Multi-target exporter with Netbox

385 views
Skip to first unread message

Elliott Balsley

unread,
Dec 13, 2023, 7:27:08 PM12/13/23
to Prometheus Users
I've just started looking at Netbox as a way to store "inventory" for Prometheus using this plugin: https://github.com/FlxPeters/netbox-plugin-prometheus-sd

The documentation is a bit light and I'm wondering if anyone can share a good example of how to use the multi-target exporter pattern.  My initial thought is to add custom fields in netbox like this:
prom_job: (multi-selection with choices like blackbox, snmp, json)
prom_blackbox_module: (selection with choices like ping, http, tcp3389, etc.)
prom_snmp_module: (selection with choices for all my snmp modules)
prom_snmp_auth: (selection with choices like public_v2, public_v3, etc. to be used by snmp).

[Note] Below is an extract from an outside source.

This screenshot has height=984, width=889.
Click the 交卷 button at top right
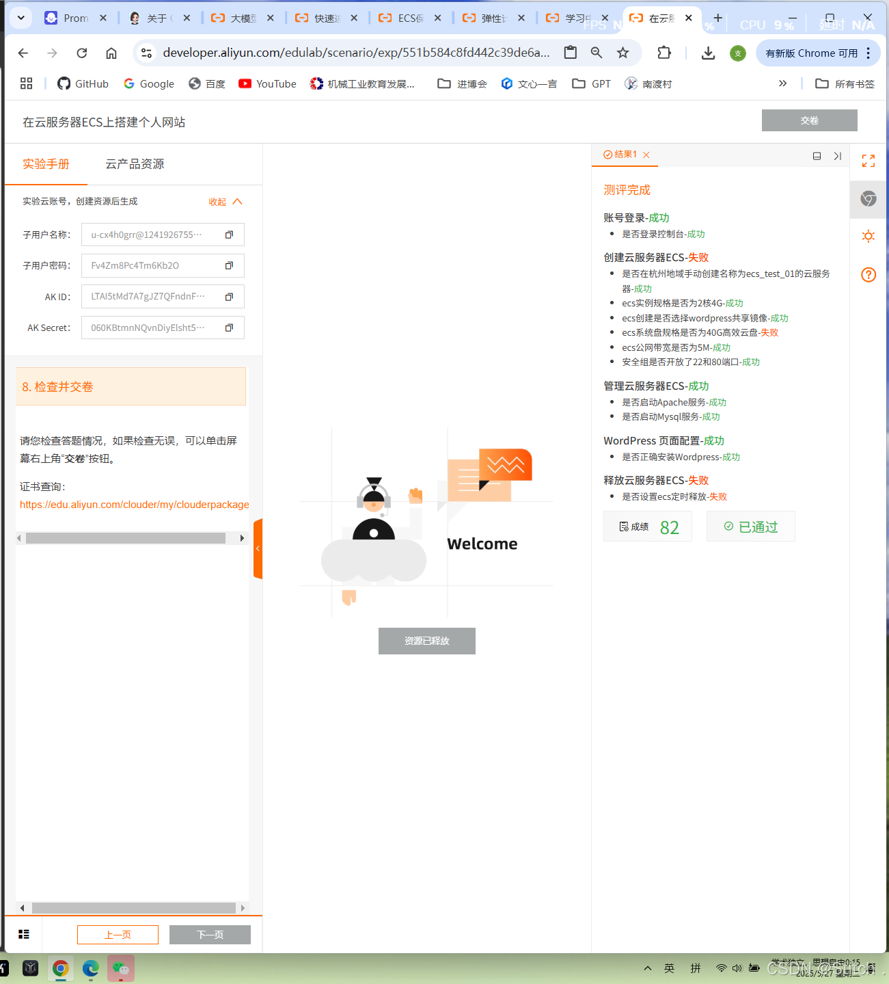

Then in Prometheus, I would have just one blackbox job which chooses the right module based on that field, and its target URL includes a Netbox filter for prom_job to only return targets which have that module selected.

Similarly, I would have one snmp job, etc.  Does this sound like the best approach?

Brian Candler

unread,
Dec 14, 2023, 4:02:38 AM12/14/23
to Prometheus Users
Right now I use Netbox to control monitoring with node_exporter and snmp_exporter.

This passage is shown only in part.